[미완성] NLP downstream task와 benchmark dataset에 대해 알아보자 산업공학에서 NLP까지 From I.E To NLP

들어가며

NLP관련 논문들을 읽다보면 다양한 NLU/NLG 태스크와 데이터셋이 등장한다. 이에 대해 모르면 모델이 어떤 태스크에 장점이 있는지 알기 힘들뿐더러, 데이터셋을 특정 태스크에 맞게 조작하거나, input을 변형해야 할 때 도움을 받기 힘들다. 따라서 직접 모델을 구축하고 input을 넣을 때 inductive bias를 준다거나, implementation detail을 만드는게 까다로울 때가 있다. 아직까진 한국어로 정리된 자료가 없는 것도 같으니 논문을 읽으면서 한번쯤은 봤던 데이터셋과 태스크를 정리해보도록 하자.

LAMBADA

LAMBADA는 (Paperno et al., 2016) Language Model을 평가하기 위한 데이터셋이다. 텍스트 내 긴 문장에 대한 의존성을 테스트하기 위해 문장의 마지막 단어를 예측하는 것을 목표로 한다.

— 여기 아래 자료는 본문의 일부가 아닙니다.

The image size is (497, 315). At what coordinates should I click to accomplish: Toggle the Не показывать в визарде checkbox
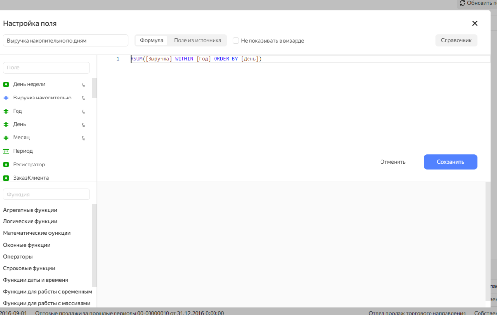[236, 41]
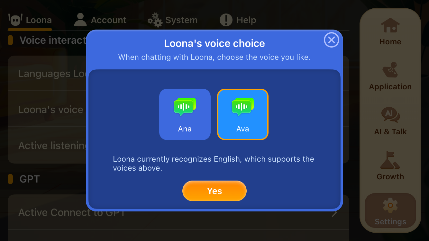Switch to the Help tab
Screen dimensions: 429x241
pyautogui.click(x=238, y=20)
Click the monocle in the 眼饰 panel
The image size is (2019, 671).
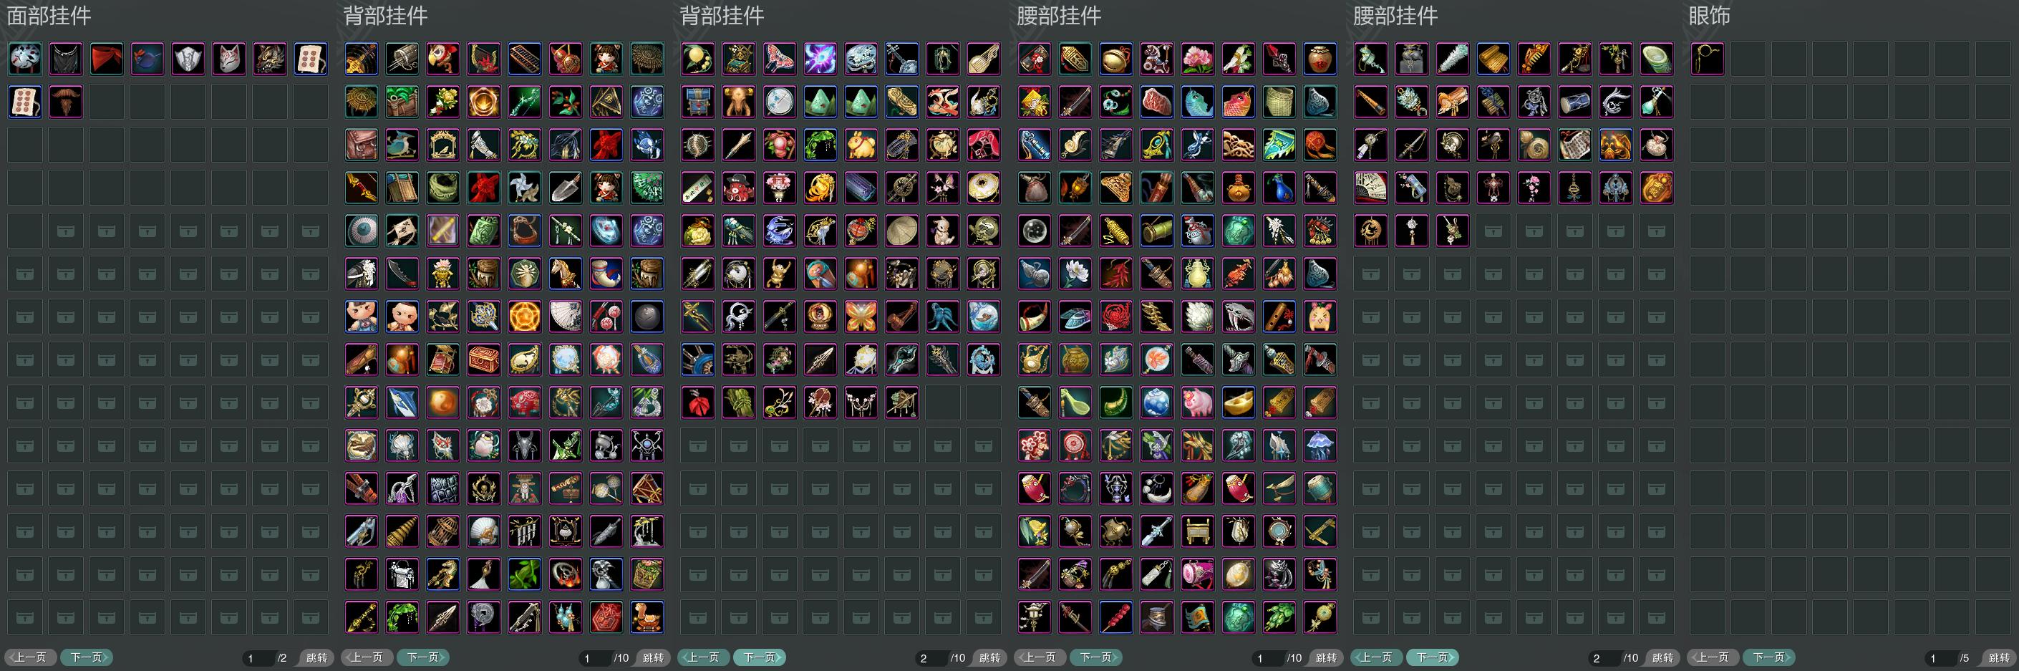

LAMBADA 설명 (papers with code)

GLUE (General Language Understaing Evaluation)

GLUE는 NLU 시스템을 평가하기 위해 모아놓은 9개의 데이터셋이다. Task는 하나의 문장을 분류하는 태스크와 두 쌍의 문장을 분류하는 태스크로 이루어져있다.

GLUE 개발자들은 training/dev 데이터셋과 제출서버, 리더보드를 제공하여 비공개 test 데이터를 통해 참가자들이 경쟁할 수 있다.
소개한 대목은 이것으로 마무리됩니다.